Thread (16 messages) 16 messages, 7 authors, 2021-06-10

Re: [PATCH v4] bpf: core: fix shift-out-of-bounds in ___bpf_prog_run

From: Kees Cook <hidden>
Date: 2021-06-10 17:07:05
Also in: bpf, lkml, netdev

On Wed, Jun 09, 2021 at 11:06:31PM -0700, Yonghong Song wrote:

On 6/9/21 10:32 PM, Dmitry Vyukov wrote:
quoted
On Thu, Jun 10, 2021 at 1:40 AM Yonghong Song [off-list ref] wrote:
quoted
On 6/9/21 11:20 AM, Kees Cook wrote:
quoted
On Mon, Jun 07, 2021 at 09:38:43AM +0200, 'Dmitry Vyukov' via Clang Built Linux wrote:
quoted
On Sat, Jun 5, 2021 at 9:10 PM Alexei Starovoitov
[off-list ref] wrote:
quoted
On Sat, Jun 5, 2021 at 10:55 AM Yonghong Song [off-list ref] wrote:
quoted
On 6/5/21 8:01 AM, Kurt Manucredo wrote:
quoted
Syzbot detects a shift-out-of-bounds in ___bpf_prog_run()
kernel/bpf/core.c:1414:2.
[...]

I think this is what happens. For the above case, we simply
marks the dst reg as unknown and didn't fail verification.
So later on at runtime, the shift optimization will have wrong
shift value (> 31/64). Please correct me if this is not right
analysis. As I mentioned in the early please write detailed
analysis in commit log.
The large shift is not wrong. It's just undefined.
syzbot has to ignore such cases.
Hi Alexei,

The report is produced by KUBSAN. I thought there was an agreement on
cleaning up KUBSAN reports from the kernel (the subset enabled on
syzbot at least).
What exactly cases should KUBSAN ignore?
+linux-hardening/kasan-dev for KUBSAN false positive
Can check_shl_overflow() be used at all? Best to just make things
readable and compiler-happy, whatever the implementation. :)
This is not a compile issue. If the shift amount is a constant,
compiler should have warned and user should fix the warning.

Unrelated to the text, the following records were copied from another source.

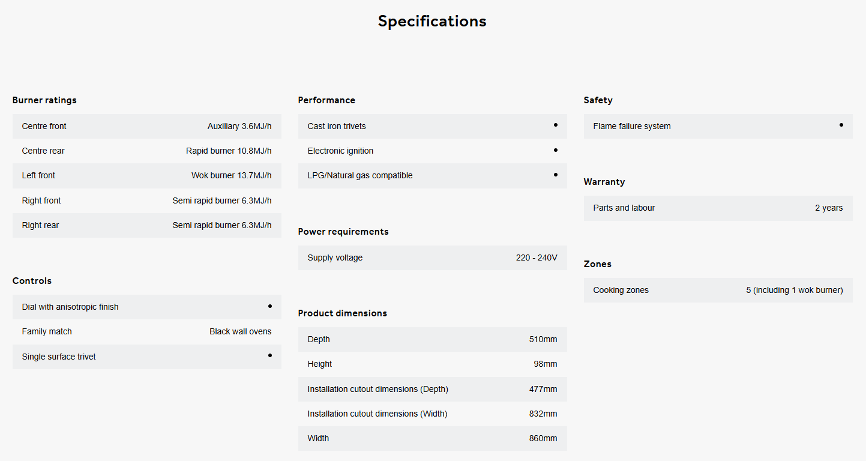This screenshot has height=461, width=866.
Task: Click the Installation cutout dimensions (Width) label
Action: (377, 414)
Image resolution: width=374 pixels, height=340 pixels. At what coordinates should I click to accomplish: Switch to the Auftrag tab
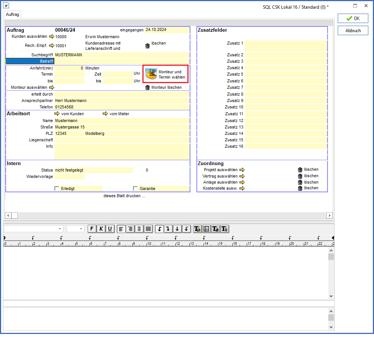pos(12,14)
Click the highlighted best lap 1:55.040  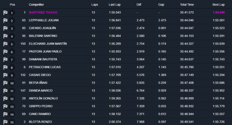[219, 12]
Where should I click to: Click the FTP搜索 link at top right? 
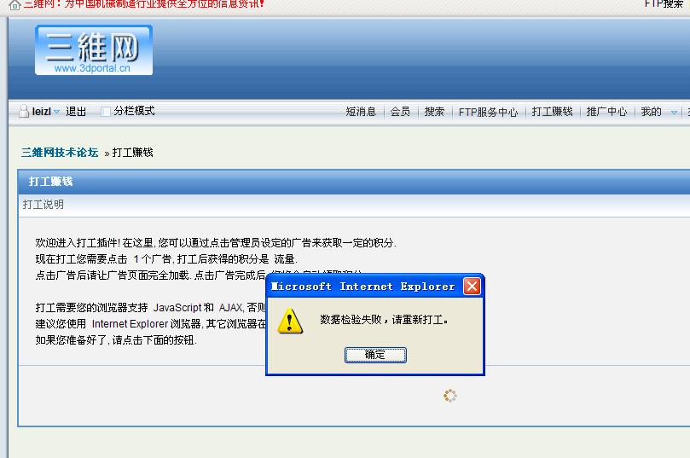[x=664, y=4]
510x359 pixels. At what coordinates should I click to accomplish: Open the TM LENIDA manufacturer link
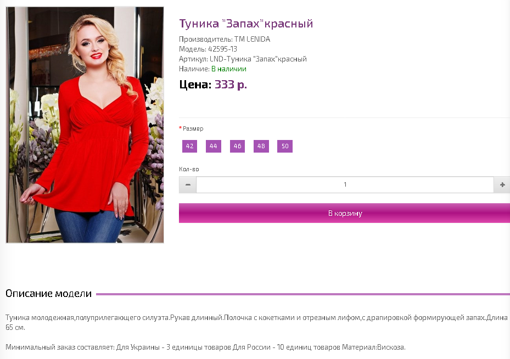pos(252,39)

This is because user code has
something like
      a << s;
where s is a unknown variable and
verifier just marked the result of a << s as unknown value.
Verifier may not reject the code depending on how a << s result
is used.
Ah, gotcha: it's the BPF code itself that needs to catch it.
quoted
quoted
If bpf program writer uses check_shl_overflow() or some kind
of checking for shift value and won't do shifting if the
shifting may cause an undefined result, there should not
be any kubsan warning.
Right.
quoted
I guess the main question: what should happen if a bpf program writer
does _not_ use compiler nor check_shl_overflow()?
I think the BPF runtime needs to make such actions defined, instead of
doing a blind shift. It needs to check the size of the shift explicitly
when handling the shift instruction.
If kubsan is not enabled, everything should work as expected even with
shl overflow may cause undefined result.

if kubsan is enabled, the reported shift-out-of-bounds warning
should be ignored. You could disasm the insn to ensure that
there indeed exists a potential shl overflow.
Sure, but the point of UBSAN is to find and alert about undefined
behavior, so we still need to fix this.